“Pa blijf nou thuis, d’r komt oorlog”

Het is 1939. Ondanks de wens neutraal te blijven, heeft Nederland oorlogsvoorbereidingen getroffen: 250.000 soldaten staan klaar om het land te verdedigen. Rotterdam is bij een eventuele oorlog aangewezen als ‘veilige stad’. De Maasstad zou moeten dienen als opslagplaats voor oorlogsgoederen. In loodsen en lichters liggen miljoenen kilo’s eten, kleding, hooi en stro opgeslagen, klaar om naar een eventueel front gebracht te worden. Daarnaast zijn er in de stad vijf heuse legerbakkerijen te vinden en een legerslachterij. Sinds het begin van de mobilisatie in augustus 1939 zijn al 32.000 koeien geslacht om het Nederlandse leger te voeden. Om dit alles te bewaken, bevinden zich in Rotterdam ook 7150 soldaten.

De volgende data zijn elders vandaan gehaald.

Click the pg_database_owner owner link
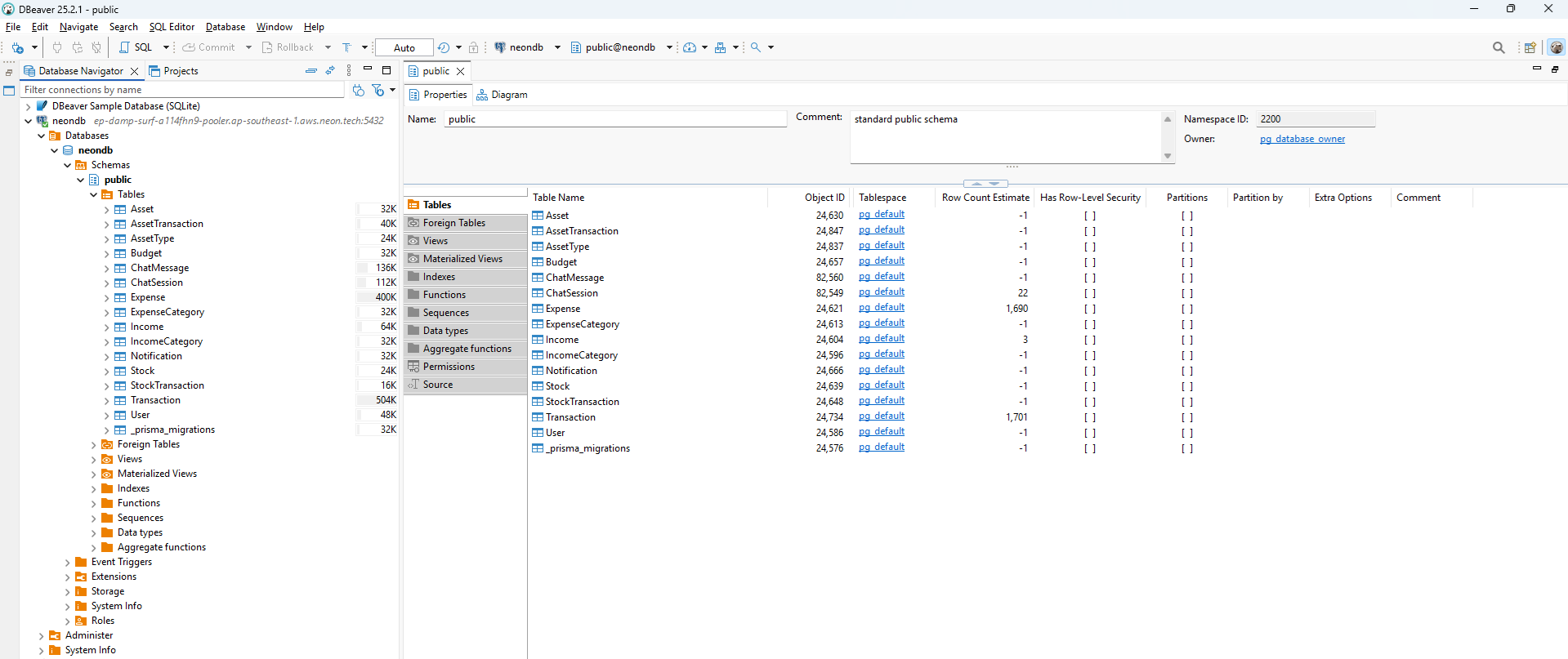Image resolution: width=1568 pixels, height=659 pixels. click(x=1302, y=139)
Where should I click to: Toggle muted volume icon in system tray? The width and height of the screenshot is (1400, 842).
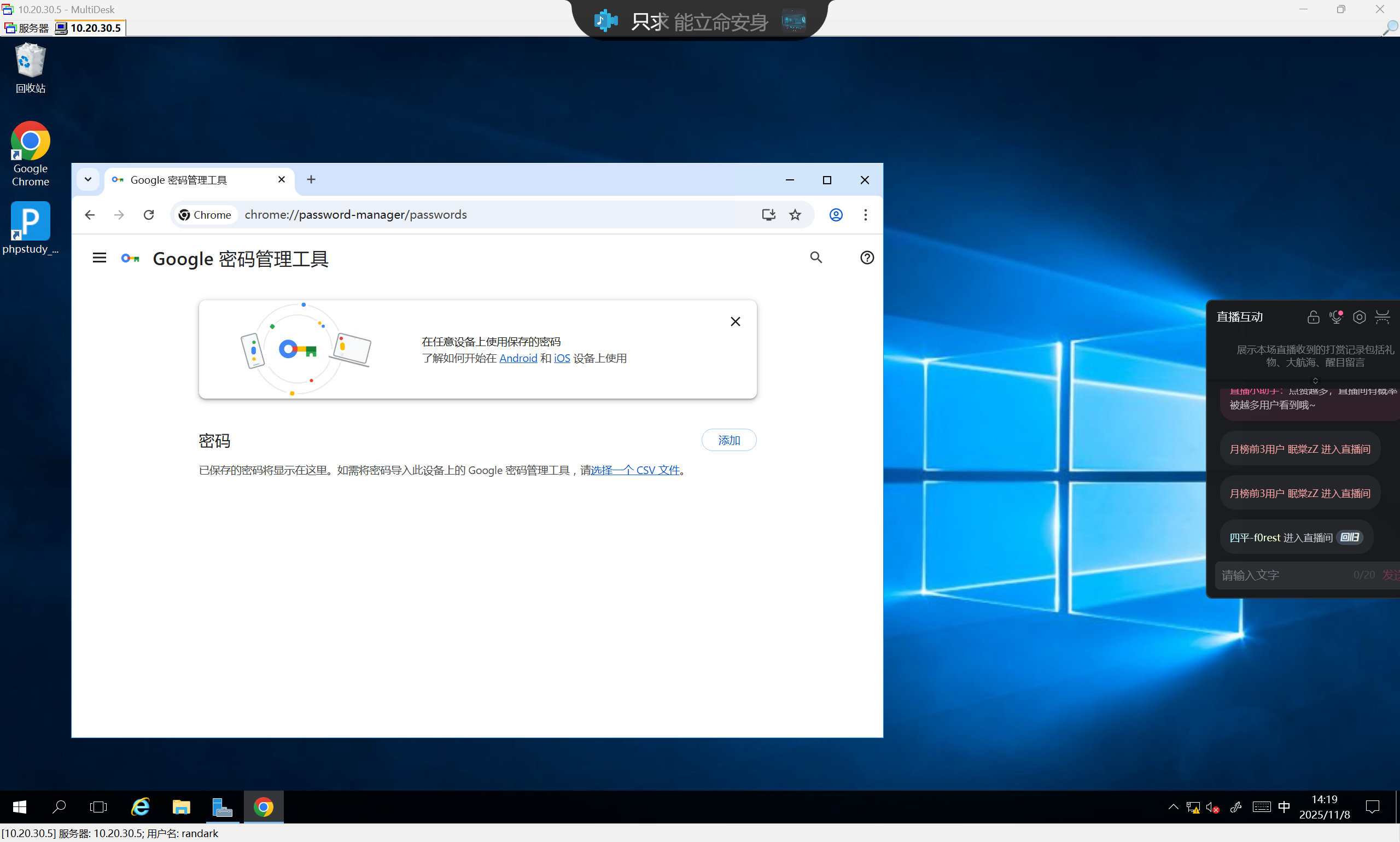tap(1211, 807)
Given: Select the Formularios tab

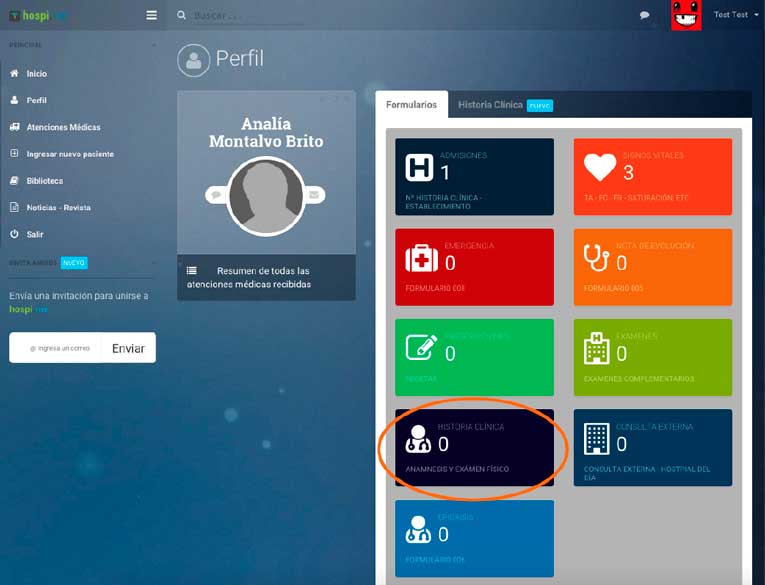Looking at the screenshot, I should coord(411,105).
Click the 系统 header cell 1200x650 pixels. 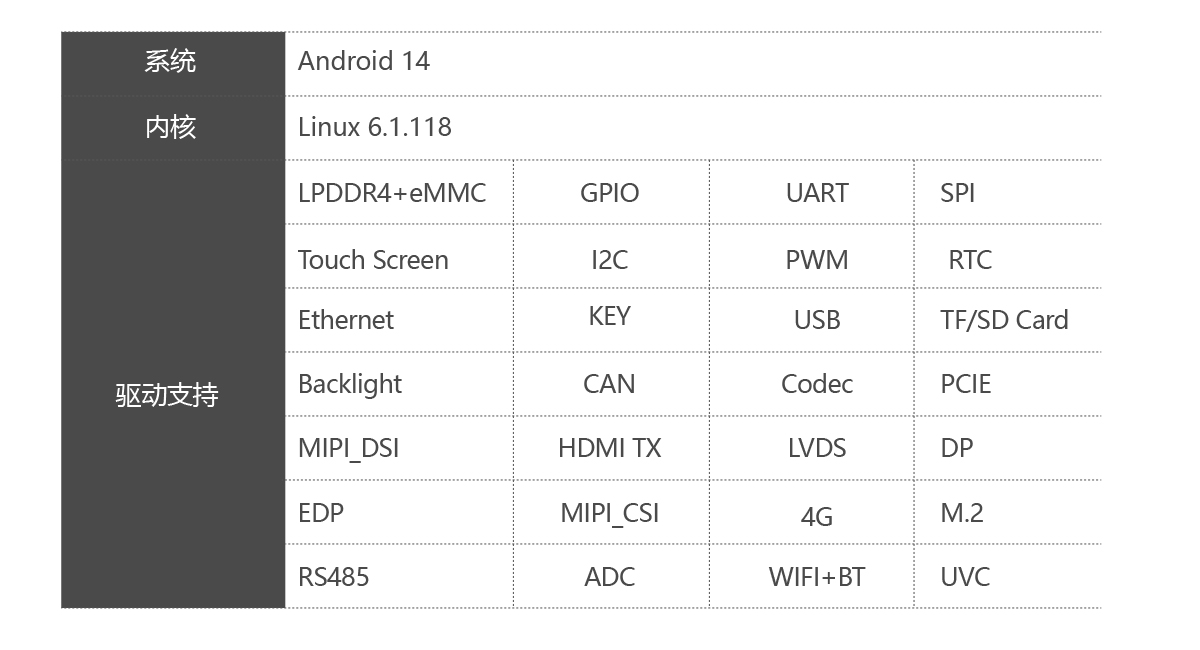point(170,62)
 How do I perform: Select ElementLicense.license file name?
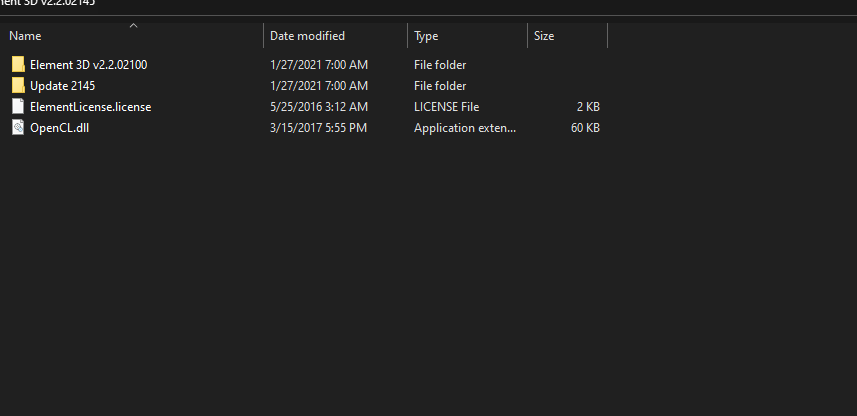click(91, 107)
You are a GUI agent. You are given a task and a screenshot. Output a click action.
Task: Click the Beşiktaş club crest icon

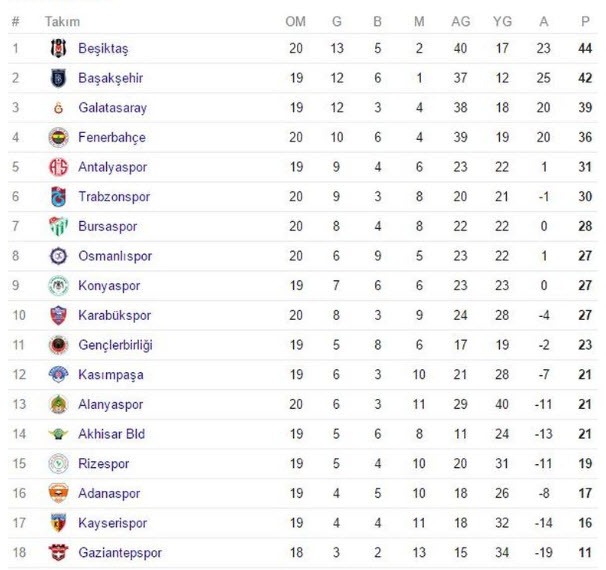(58, 48)
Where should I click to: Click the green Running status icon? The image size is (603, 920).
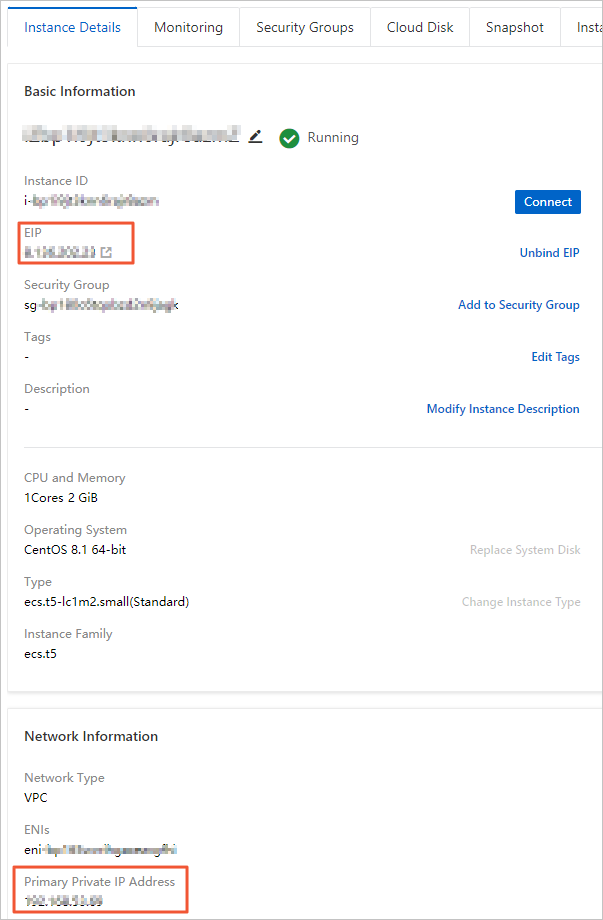tap(290, 138)
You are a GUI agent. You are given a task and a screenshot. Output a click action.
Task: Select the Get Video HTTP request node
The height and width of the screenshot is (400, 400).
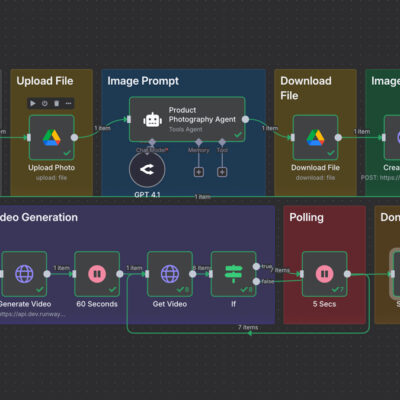(170, 274)

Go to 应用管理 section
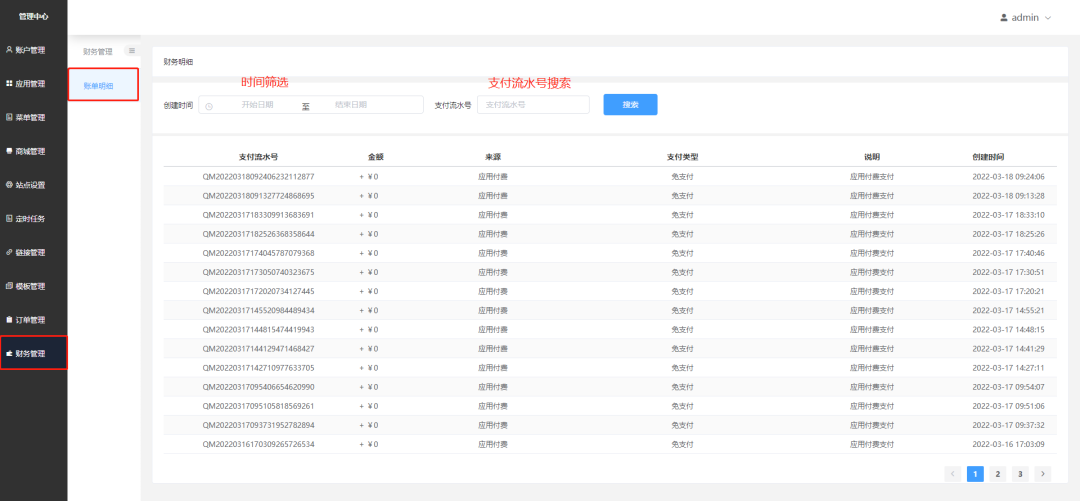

Wanneer Beekman dus vertelt eerdaags weer af te varen, is het zijn oudste zoon die zegt “Pa ga nou niet, d’r komt oorlog.” “Ach nog één keer naar zee” had Beekman geantwoord.

Beekman jr. wist waarschijnlijk waarover hij sprak, het was niet alleen een onderbuikgevoel of een algemene opinie. Nee, hij was huidenzouter bij Kaufmann’s Huidenhandel aan de Westzeedijk. Kaufmann kwam oorspronkelijk uit Mülheim aan de Ruhr en was in 1900 naar Nederland gekomen.
Ik vermoed zo dat de jonge Beekman niet alleen flink wat werk kreeg door de duizenden geslachte koeien, maar dat hij ook te horen kreeg waarvan de huiden afkomstig waren.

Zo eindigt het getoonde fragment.